Ranchers across the west have seen the negative impacts from this anti-fire stance. We live on lands where 100 years ago fire (both natural ignition and manmade) was regularly used to regenerate the ecological system. Without it the hillsides have become nothing more than a pinyon and juniper woodland, choking out native grasses. Forested areas are full of downed timber and beetle kill. Springs that once flourished are no more as the overgrown trees take up more of the limited water supply. The land is begging for a fire, and as the data from 2020 shows, when it decides to burn, it burns big and quickly becomes unmanageable.

The federal government occasionally pretends to acknowledge this problem, using flowery words to talk about the importance of fire in an ecological system, yet they continue to stomp out every flame, disallow controlled burns and throw those who dare to disagree in prison. The Hammond family in Oregon is an excellent example of the consequences ranchers may face for trying to save the range. Convicted in 2012 of arson for burning invasive weed species more than ten years prior, the father and son duo spent decades in the court system, years in prison, were accused of being domestic terrorists and eventually lost most of their ranch before receiving a Presidential pardon in 2018. The message to western ranchers who have spent generations using prescribed fire as a rangeland tool was clear, you burn it and we burn you.
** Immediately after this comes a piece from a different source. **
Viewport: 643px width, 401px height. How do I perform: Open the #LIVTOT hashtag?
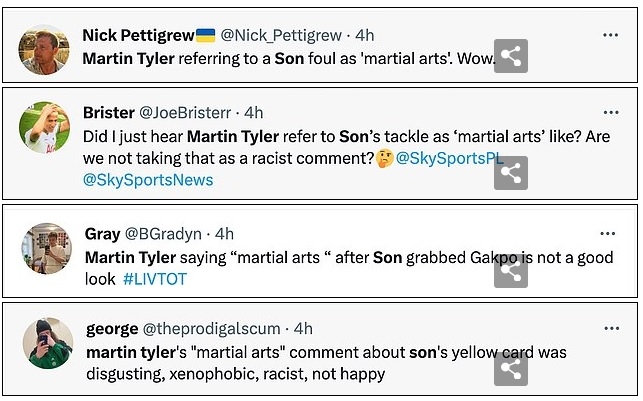coord(155,279)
So what is it that the federal government is so afraid of? That a prescribed fire might grow too big and threaten communities? Well that’s happening every summer anyway. Or is it about the money, as wildland firefighting quickly becomes a billion dollar industry? Is it pressure from a public that has been propagandized to believe that every fire is dangerous, spend all their time watching the news in fear and are truly junkies for the drama these fires bring? In the meantime our country will keep stamping out every spark because Smokey told us to. Then when we get hot, dry years we’ll scramble to prevent the entire western US from going up like the tinderbox it is. Perhaps it's time for Smokey to realize that the best way to prevent wild fire is with fire.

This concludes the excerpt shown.